INSTRUCTIONS TO FOLLOW: Set each entry down exactly as written.

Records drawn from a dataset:
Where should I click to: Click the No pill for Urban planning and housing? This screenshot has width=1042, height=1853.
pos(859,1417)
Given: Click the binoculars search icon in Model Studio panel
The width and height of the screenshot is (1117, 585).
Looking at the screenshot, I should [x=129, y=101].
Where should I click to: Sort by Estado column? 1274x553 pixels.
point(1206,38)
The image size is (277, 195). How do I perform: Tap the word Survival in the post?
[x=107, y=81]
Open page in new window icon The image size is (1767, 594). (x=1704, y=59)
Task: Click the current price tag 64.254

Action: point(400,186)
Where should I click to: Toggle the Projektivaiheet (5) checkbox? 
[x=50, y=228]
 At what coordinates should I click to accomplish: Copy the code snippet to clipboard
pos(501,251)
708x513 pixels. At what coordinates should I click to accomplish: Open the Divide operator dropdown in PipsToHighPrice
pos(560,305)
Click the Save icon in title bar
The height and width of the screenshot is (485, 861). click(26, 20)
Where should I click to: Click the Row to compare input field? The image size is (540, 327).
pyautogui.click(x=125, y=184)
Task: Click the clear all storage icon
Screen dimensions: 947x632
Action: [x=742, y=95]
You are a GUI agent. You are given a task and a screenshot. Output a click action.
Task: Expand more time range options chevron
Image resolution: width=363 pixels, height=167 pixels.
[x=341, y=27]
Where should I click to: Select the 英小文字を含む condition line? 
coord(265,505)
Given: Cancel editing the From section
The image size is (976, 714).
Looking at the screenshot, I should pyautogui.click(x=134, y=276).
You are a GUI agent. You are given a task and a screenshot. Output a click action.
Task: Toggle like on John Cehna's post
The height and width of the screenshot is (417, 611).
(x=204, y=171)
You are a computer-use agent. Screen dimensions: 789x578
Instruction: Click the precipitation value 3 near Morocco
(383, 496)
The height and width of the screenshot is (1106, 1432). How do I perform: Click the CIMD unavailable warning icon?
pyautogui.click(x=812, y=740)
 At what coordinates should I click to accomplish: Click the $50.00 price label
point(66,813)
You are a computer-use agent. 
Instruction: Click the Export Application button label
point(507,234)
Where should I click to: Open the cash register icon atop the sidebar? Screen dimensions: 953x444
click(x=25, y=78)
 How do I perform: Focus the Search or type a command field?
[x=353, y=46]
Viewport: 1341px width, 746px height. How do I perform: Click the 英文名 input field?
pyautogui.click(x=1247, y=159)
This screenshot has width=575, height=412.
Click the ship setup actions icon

TASK ANSWER:
Where should I click to: Click the No pill for Urban planning and housing? This screenshot has width=1042, height=1853.
pos(859,1417)
Given: Click the binoculars search icon in Model Studio panel
The width and height of the screenshot is (1117, 585).
Looking at the screenshot, I should [x=129, y=101].
Where should I click to: Sort by Estado column? 1274x553 pixels.
point(1206,38)
The image size is (277, 195). How do I perform: Tap the word Survival in the post?
[x=107, y=81]
Open page in new window icon The image size is (1767, 594). (x=1704, y=59)
Task: Click the current price tag 64.254

Action: point(400,186)
Where should I click to: Toggle the Projektivaiheet (5) checkbox? 
[x=50, y=228]
 At what coordinates should I click to accomplish: Copy the code snippet to clipboard
pos(501,251)
708x513 pixels. At what coordinates should I click to accomplish: Open the Divide operator dropdown in PipsToHighPrice
pos(560,305)
Click the Save icon in title bar
The height and width of the screenshot is (485, 861). click(26, 20)
Where should I click to: Click the Row to compare input field? The image size is (540, 327).
pyautogui.click(x=125, y=184)
Task: Click the clear all storage icon
Screen dimensions: 947x632
Action: [x=742, y=95]
You are a GUI agent. You are given a task and a screenshot. Output a click action.
Task: Expand more time range options chevron
Image resolution: width=363 pixels, height=167 pixels.
[x=341, y=27]
Where should I click to: Select the 英小文字を含む condition line? 
coord(265,505)
Given: Cancel editing the From section
The image size is (976, 714).
Looking at the screenshot, I should pyautogui.click(x=134, y=276).
You are a GUI agent. You are given a task and a screenshot. Output a click action.
Task: Toggle like on John Cehna's post
The height and width of the screenshot is (417, 611).
(x=204, y=171)
You are a computer-use agent. Screen dimensions: 789x578
Instruction: Click the precipitation value 3 near Morocco
(383, 496)
The height and width of the screenshot is (1106, 1432). How do I perform: Click the CIMD unavailable warning icon?
pyautogui.click(x=812, y=740)
 At what coordinates should I click to accomplish: Click the $50.00 price label
point(66,813)
You are a computer-use agent. 
Instruction: Click the Export Application button label
point(507,234)
Where should I click to: Open the cash register icon atop the sidebar? Screen dimensions: 953x444
click(x=25, y=78)
 How do I perform: Focus the Search or type a command field?
[x=353, y=46]
Viewport: 1341px width, 746px height. How do I perform: Click the 英文名 input field?
pyautogui.click(x=1247, y=159)
This screenshot has width=575, height=412.
Click the ship setup actions icon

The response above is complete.